# USANDO A INFORMAÇÃO
1 > Pode copiar, da discussão sobre a previsão do tempo, o trecho que vai de "Depois dia 2" até "começar a modelar-se....", inclusive?
2 > Pode continuar a discussão do fórum sobre a previsão do tempo a partir do ponto em que termina?

# EXCERTO DO DOCUMENTO
-*-
Depois dia 2 de Novembro parece começar a modelar-se algo idêntico ao que tivemos neste últimos dias Depressão a latitudes mais baixa a "puxar" aquela que se encontrava nas Ilhas Britânicas até mais a sul e assim ganhando bastante força, precipitação abundante e vento forte, especialmente no litoral norte e centro...
Atenção que o GFS coloca o Anticiclone no norte da Rússia, por isso condições para ciclogénese no NW da Península são boas e assim termos 3/4 dias de precipitação abundante e ventos fortes parecem começar a modelar-se....
O ECMWF embora não estando completamente de acordo, as linhas gerais estão lá...mais ainda mais exacerbado o "fenómeno"....
Será que vem aí mais uma semana igual?


----------



## Jorge_scp (28 Out 2011 às 18:48)

MarioCabral disse:


> Será que vem aí mais uma semana igual?



Os modelos estiveram muito bem a prever a longo prazo os últimos 2 eventos, se continuarem com essa assertividade então já é praticamente garantido que teremos novamente chuva na próxima semana. E, como referiste, em condições sinópticas bastante semelhantes, com a possibilidade de ciclogéneses mais pequenas a "desprenderem-se" da principal. Mas ainda é cedo para falar nesses pequenos pormenores, já que até a curto prazo são bastante difíceis de modelar. A tendência para mais uma semana de chuva está lá!


----------



## Aurélio (28 Out 2011 às 20:14)

Jorge_scp disse:


> Os modelos estiveram muito bem a prever a longo prazo os últimos 2 eventos, se continuarem com essa assertividade então já é praticamente garantido que teremos novamente chuva na próxima semana. E, como referiste, em condições sinópticas bastante semelhantes, com a possibilidade de ciclogéneses mais pequenas a "desprenderem-se" da principal. Mas ainda é cedo para falar nesses pequenos pormenores, já que até a curto prazo são bastante difíceis de modelar. A tendência para mais uma semana de chuva está lá!



E já começam muito bem a colocar as castanhas a assar pro São Martinho com neste momento forte possibilidade de estar presente o AA por essa data, de acordo com os ensembles do GFS !!

Mas antes claro ainda teremos uns 5 dias de instabilidade de forma geral com aguaceiros em especial a Norte e Centro !!


----------



## Jorge_scp (28 Out 2011 às 20:44)
-*-
[Dados de origem]
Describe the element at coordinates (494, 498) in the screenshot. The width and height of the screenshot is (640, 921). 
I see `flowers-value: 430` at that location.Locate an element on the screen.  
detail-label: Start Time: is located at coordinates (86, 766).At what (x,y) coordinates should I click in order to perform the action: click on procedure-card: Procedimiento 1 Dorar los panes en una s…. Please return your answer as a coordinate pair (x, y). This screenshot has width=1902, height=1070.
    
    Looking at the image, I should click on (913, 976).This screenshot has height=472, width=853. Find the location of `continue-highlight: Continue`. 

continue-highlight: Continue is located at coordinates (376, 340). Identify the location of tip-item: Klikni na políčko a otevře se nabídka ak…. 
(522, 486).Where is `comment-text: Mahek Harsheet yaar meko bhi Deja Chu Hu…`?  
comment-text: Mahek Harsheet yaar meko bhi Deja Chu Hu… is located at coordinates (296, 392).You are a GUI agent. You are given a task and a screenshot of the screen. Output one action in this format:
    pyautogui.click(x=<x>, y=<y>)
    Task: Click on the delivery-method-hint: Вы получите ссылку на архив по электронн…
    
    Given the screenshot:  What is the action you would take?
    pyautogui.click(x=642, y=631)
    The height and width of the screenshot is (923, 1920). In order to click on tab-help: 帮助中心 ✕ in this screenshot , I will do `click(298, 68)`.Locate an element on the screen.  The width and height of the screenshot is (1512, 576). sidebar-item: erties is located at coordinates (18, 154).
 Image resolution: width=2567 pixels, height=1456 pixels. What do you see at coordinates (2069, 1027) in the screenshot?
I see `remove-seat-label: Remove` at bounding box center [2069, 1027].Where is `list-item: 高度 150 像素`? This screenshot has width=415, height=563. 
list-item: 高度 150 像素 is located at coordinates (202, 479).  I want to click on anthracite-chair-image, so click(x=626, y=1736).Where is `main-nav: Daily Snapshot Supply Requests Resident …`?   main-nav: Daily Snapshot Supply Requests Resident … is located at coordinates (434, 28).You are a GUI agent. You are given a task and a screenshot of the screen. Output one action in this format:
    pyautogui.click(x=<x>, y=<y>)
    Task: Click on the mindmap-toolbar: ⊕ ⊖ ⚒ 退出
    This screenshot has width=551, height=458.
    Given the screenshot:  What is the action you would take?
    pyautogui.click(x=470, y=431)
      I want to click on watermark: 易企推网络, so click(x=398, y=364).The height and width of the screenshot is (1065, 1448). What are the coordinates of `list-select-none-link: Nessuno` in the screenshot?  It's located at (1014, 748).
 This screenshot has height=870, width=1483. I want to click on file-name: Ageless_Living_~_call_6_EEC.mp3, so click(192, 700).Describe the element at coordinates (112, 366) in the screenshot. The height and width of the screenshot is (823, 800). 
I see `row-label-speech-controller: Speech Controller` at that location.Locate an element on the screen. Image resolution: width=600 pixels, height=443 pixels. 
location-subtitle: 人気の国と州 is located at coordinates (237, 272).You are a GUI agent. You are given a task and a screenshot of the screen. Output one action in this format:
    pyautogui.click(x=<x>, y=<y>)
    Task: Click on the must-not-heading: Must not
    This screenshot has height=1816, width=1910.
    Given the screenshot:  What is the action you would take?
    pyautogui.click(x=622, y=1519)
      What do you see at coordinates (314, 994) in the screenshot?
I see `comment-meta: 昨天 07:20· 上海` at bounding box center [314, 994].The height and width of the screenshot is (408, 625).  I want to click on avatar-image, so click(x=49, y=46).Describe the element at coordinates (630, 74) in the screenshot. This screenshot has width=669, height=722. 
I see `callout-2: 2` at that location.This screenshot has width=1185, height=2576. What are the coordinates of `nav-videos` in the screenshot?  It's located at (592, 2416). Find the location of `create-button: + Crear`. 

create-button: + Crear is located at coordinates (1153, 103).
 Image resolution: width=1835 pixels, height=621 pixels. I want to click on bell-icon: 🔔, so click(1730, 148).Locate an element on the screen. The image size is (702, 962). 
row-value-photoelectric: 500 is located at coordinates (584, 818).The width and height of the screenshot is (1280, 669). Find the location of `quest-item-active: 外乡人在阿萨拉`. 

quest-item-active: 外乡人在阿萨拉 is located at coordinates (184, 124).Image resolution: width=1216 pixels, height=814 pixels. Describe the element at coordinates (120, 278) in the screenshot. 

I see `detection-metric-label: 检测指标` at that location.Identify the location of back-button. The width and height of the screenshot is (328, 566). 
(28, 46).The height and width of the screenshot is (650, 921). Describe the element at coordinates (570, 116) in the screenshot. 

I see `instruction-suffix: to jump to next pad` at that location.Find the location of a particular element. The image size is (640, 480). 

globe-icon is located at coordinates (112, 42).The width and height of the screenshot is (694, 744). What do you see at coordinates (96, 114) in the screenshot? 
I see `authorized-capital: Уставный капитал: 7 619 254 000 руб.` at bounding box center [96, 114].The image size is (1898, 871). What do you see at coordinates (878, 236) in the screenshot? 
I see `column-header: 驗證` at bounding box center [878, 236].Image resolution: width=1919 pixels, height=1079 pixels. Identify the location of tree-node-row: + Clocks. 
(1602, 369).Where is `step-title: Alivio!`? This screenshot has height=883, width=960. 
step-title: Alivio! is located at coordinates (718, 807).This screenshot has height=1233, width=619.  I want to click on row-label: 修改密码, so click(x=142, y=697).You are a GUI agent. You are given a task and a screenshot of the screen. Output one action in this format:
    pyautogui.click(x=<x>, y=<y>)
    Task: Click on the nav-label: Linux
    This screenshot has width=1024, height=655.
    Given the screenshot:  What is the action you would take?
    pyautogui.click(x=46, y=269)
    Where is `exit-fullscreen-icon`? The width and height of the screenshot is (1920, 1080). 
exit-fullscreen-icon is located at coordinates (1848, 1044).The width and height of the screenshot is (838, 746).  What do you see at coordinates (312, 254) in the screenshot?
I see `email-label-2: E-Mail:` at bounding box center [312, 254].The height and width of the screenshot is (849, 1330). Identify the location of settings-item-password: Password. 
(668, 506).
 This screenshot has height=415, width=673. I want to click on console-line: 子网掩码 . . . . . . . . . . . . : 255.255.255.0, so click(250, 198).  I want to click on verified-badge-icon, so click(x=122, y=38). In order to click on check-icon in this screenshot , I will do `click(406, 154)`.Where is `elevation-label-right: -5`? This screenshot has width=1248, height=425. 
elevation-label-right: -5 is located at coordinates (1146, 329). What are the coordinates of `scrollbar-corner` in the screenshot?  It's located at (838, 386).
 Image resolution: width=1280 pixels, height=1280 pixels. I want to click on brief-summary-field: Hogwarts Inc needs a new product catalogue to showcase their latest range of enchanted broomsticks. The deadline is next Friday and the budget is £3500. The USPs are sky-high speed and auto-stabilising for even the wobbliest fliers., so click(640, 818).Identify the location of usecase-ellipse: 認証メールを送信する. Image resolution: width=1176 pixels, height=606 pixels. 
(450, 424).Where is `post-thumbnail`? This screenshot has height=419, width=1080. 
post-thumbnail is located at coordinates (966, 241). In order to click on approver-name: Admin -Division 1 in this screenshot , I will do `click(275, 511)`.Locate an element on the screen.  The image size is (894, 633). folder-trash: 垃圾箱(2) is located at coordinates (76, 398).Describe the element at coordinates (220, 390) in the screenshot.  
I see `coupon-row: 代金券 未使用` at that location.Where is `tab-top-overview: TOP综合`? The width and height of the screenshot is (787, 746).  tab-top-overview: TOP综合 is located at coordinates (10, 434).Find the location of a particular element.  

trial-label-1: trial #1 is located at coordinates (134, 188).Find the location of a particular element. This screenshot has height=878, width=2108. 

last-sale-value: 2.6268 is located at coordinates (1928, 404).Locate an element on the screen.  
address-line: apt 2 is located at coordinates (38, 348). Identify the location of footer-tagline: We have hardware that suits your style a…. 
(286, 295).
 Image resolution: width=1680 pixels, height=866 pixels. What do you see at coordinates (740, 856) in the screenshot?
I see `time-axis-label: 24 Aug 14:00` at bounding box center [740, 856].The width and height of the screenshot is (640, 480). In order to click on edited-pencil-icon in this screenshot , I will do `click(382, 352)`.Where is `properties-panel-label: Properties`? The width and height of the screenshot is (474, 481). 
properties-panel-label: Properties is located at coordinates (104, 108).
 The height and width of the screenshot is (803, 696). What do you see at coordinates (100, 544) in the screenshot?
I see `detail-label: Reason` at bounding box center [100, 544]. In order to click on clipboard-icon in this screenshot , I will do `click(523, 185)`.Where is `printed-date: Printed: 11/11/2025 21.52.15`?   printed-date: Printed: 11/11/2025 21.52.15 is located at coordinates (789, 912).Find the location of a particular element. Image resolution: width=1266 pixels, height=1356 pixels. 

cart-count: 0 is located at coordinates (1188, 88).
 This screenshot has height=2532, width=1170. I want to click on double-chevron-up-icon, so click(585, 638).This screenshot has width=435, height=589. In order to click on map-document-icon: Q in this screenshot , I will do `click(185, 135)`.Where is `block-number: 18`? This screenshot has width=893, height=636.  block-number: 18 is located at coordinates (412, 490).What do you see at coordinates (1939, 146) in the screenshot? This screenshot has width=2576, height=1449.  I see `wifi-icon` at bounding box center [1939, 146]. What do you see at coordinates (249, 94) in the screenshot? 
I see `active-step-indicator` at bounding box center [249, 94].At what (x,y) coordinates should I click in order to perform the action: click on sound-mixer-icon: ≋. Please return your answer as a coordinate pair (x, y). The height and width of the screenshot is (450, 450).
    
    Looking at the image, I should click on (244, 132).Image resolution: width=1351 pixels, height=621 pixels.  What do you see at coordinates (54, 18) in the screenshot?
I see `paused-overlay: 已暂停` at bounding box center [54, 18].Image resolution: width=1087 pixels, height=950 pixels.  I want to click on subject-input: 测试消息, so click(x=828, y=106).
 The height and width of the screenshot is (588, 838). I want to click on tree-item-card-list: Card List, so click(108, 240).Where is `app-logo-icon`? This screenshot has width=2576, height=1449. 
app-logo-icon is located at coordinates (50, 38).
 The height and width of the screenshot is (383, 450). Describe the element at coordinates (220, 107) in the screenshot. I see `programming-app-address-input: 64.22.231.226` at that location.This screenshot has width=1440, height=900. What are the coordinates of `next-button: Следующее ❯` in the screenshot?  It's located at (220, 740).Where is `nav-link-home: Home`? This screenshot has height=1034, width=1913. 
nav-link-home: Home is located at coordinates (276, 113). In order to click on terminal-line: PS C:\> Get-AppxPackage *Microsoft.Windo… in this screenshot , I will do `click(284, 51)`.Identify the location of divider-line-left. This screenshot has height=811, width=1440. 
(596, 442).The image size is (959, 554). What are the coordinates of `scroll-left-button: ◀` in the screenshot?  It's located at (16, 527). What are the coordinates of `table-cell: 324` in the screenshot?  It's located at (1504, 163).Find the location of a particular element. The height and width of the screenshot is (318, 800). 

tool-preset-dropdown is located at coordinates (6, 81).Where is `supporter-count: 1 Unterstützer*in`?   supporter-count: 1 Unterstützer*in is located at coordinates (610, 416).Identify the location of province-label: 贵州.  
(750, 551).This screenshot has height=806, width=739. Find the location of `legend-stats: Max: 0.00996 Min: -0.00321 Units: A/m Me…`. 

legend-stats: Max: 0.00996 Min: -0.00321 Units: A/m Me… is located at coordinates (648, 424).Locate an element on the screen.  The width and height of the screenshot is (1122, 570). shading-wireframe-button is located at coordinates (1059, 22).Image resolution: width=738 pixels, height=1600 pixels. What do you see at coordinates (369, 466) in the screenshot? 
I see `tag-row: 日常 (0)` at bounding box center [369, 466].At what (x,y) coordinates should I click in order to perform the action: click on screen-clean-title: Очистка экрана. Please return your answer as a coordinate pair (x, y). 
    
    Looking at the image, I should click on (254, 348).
-*-
# RESULTADOS DAS TAREFAS
1 >
Depois dia 2 de Novembro parece começar a modelar-se algo idêntico ao que tivemos neste últimos dias Depressão a latitudes mais baixa a "puxar" aquela que se encontrava nas Ilhas Britânicas até mais a sul e assim ganhando bastante força, precipitação abundante e vento forte, especialmente no litoral norte e centro...
Atenção que o GFS coloca o Anticiclone no norte da Rússia, por isso condições para ciclogénese no NW da Península são boas e assim termos 3/4 dias de precipitação abundante e ventos fortes parecem começar a modelar-se....

2 >
Aurélio disse:


> E já começam muito bem a colocar as castanhas a assar pro São Martinho com neste momento forte possibilidade de estar presente o AA por essa data, de acordo com os ensembles do GFS !!
> 
> Mas antes claro ainda teremos uns 5 dias de instabilidade de forma geral com aguaceiros em especial a Norte e Centro !!



Também é verdade, o facto é que mais de 90% das perturbações colocam o AA para essa altura, estranho tanta concordância a tão longo prazo e sem se ter a certeza do que se vai passar ao certo na próxima semana. Não sou "seguidor" de modelos há muitos anos, talvez pessoal mais experiente possa dizer melhor, mas dá-me a impressão que os modelos têm vindo a melhorar nas suas previsões a longo prazo, prevendo padrões com bastante rigor. Claro que nem sempre é assim, mas ainda me lembro que olhar para as 200h era, quando comecei a ligar mais a isto, quase adivinhação. Agora já se consegue tirar algumas ilações!


----------



## MarioCabral (28 Out 2011 às 22:56)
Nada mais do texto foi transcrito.